* _Task prompt_
Print all entries precisely as they are written.

* _Input records_
::::::
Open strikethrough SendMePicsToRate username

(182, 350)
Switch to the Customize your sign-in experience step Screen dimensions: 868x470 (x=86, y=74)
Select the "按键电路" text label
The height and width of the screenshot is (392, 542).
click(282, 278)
::::::
* _Output below_
Open strikethrough SendMePicsToRate username

(182, 350)
Switch to the Customize your sign-in experience step Screen dimensions: 868x470 (x=86, y=74)
Select the "按键电路" text label
The height and width of the screenshot is (392, 542).
click(282, 278)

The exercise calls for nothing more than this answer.